Your task: The expected output is the line with "The image size is (874, 547)." followed by every remaining line of the entries, all repeated exactly.

Items from a data source:
- - - - -

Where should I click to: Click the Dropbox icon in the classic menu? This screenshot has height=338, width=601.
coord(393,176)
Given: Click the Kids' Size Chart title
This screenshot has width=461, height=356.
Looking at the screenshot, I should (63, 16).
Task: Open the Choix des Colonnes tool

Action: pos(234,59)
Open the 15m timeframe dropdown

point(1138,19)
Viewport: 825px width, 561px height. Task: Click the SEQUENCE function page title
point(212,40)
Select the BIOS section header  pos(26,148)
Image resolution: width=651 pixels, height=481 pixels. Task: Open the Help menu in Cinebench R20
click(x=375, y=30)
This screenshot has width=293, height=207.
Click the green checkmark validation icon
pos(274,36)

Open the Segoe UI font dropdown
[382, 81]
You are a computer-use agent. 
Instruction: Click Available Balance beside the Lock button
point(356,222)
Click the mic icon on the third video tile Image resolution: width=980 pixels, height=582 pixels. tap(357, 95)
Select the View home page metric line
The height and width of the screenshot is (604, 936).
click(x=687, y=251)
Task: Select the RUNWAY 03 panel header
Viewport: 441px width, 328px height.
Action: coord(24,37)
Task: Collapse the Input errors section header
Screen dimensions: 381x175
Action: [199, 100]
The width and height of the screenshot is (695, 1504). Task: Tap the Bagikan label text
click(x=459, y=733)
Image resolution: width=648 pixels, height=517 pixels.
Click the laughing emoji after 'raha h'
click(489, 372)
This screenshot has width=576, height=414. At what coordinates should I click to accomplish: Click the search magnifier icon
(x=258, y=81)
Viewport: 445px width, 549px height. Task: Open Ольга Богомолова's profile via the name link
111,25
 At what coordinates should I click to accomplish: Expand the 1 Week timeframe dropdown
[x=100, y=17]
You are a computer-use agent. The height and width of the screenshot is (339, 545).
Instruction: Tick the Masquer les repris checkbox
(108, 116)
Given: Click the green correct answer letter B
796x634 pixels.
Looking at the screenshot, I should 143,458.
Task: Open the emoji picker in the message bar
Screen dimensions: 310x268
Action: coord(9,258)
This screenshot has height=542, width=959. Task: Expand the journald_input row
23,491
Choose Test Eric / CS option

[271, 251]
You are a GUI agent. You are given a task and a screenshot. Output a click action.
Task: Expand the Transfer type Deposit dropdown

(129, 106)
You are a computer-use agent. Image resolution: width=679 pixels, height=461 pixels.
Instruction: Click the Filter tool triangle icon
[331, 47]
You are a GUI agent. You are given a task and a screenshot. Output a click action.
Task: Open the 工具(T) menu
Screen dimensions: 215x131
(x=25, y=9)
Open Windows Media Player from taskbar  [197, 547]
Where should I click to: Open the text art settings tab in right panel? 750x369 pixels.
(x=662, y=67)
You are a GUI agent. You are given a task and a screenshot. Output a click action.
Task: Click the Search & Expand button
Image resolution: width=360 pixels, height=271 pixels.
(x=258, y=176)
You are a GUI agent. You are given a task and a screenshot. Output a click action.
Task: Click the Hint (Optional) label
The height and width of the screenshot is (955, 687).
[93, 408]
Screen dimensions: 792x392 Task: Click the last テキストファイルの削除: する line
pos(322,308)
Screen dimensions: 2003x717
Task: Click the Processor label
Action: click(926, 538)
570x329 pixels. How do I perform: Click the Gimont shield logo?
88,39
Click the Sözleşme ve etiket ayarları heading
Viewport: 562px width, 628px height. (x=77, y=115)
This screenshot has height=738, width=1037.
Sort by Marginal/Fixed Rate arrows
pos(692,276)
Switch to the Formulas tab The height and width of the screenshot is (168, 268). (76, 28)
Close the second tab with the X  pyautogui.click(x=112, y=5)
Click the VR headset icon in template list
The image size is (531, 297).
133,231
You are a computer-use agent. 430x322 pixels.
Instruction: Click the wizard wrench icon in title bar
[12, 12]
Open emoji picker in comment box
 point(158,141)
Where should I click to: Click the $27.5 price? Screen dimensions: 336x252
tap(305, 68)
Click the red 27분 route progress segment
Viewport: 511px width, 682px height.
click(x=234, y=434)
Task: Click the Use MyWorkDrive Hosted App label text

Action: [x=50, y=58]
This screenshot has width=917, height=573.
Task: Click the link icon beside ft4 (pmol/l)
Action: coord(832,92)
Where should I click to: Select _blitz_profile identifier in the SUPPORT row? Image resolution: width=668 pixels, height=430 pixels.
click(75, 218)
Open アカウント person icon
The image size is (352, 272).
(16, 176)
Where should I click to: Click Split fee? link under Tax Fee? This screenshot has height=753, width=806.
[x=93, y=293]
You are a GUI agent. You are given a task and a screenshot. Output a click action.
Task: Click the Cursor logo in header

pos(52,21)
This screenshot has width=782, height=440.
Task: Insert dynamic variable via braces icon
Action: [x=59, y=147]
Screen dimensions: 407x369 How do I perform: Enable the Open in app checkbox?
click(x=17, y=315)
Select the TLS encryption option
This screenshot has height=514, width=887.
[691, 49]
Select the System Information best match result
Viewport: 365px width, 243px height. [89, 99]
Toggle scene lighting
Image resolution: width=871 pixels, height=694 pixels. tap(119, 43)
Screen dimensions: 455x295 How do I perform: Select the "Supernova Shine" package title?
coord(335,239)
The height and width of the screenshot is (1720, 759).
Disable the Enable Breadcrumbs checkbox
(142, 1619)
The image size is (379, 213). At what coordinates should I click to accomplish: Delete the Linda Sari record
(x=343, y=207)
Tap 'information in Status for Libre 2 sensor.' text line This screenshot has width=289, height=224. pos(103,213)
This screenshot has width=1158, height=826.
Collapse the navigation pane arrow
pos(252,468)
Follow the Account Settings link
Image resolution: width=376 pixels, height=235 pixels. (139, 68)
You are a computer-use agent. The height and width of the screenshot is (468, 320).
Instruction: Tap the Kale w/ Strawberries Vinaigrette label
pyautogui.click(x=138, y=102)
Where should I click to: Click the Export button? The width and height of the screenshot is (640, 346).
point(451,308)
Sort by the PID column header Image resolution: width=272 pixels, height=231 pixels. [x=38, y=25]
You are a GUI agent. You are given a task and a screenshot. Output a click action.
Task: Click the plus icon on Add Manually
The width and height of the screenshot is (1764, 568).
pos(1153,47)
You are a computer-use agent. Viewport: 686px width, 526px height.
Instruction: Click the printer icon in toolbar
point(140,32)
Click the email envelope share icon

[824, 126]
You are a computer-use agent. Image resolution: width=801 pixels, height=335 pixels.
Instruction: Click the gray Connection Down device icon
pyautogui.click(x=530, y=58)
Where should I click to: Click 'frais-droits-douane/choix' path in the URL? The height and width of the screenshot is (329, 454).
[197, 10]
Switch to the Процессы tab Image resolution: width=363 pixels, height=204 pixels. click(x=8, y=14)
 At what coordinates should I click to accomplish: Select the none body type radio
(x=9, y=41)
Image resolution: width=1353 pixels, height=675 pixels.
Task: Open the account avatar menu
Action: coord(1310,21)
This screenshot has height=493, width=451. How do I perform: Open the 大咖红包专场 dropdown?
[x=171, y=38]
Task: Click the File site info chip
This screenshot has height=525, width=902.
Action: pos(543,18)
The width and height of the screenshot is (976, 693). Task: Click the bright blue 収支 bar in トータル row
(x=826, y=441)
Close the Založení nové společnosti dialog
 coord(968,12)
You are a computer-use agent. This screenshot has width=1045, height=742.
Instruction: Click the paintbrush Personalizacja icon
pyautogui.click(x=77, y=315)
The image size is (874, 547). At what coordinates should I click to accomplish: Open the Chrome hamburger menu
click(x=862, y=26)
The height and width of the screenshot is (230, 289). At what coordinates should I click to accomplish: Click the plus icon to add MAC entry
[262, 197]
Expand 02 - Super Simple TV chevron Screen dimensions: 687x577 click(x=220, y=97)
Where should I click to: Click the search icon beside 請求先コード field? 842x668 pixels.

- - - - -

Answer space:
The image size is (874, 547). At what coordinates should I click to accomplish: Open the Chrome hamburger menu
click(x=862, y=26)
The height and width of the screenshot is (230, 289). At what coordinates should I click to accomplish: Click the plus icon to add MAC entry
[262, 197]
Expand 02 - Super Simple TV chevron Screen dimensions: 687x577 click(x=220, y=97)
Where should I click to: Click the search icon beside 請求先コード field? 842x668 pixels.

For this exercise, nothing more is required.